Available records
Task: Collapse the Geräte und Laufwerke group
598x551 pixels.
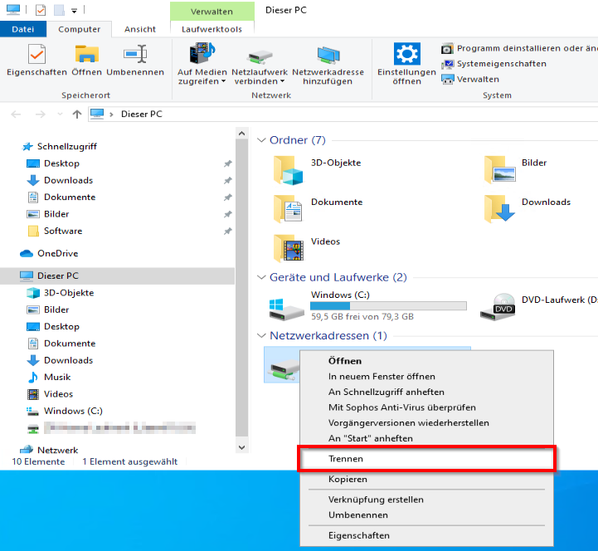Action: pos(261,277)
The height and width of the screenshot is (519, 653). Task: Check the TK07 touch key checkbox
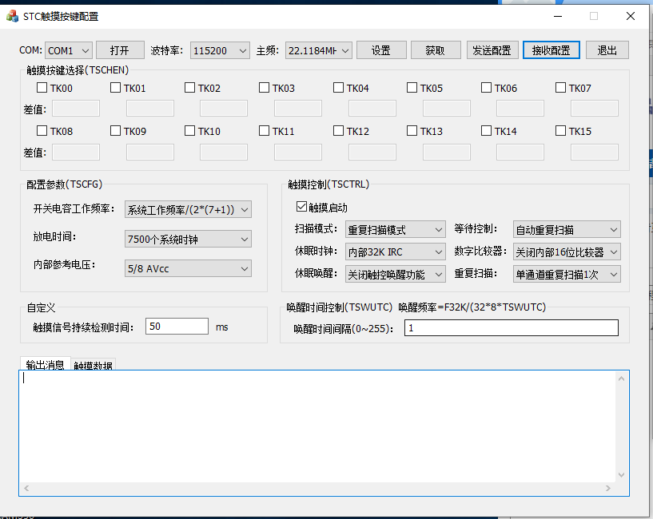[560, 89]
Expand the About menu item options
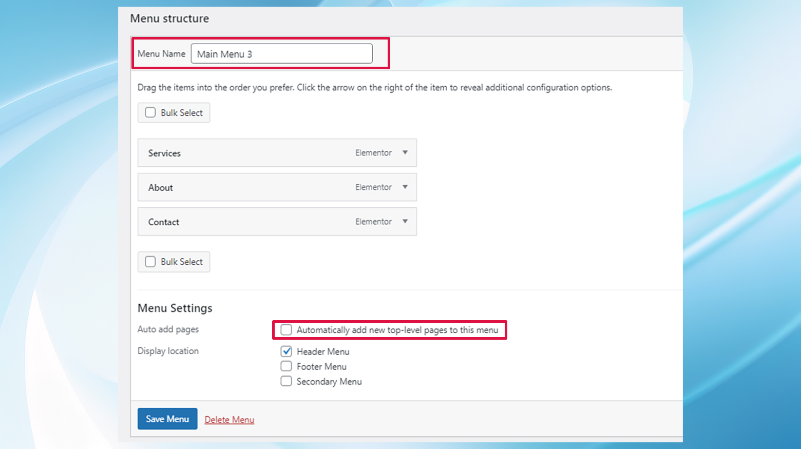The width and height of the screenshot is (801, 449). (x=405, y=187)
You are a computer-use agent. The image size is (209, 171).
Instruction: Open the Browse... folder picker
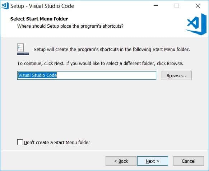coord(176,75)

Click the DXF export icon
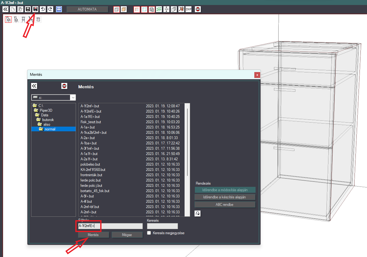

What to work on
Pull out every line of text from the data above, word for word, and leave the pictures out.

Finished exercise
Task: Collapse the Geräte und Laufwerke group
598x551 pixels.
Action: pos(261,277)
The height and width of the screenshot is (519, 653). Task: Check the TK07 touch key checkbox
[560, 89]
Expand the About menu item options
The width and height of the screenshot is (801, 449). (x=405, y=187)
You are a computer-use agent. The image size is (209, 171).
Instruction: Open the Browse... folder picker
coord(176,75)

Click the DXF export icon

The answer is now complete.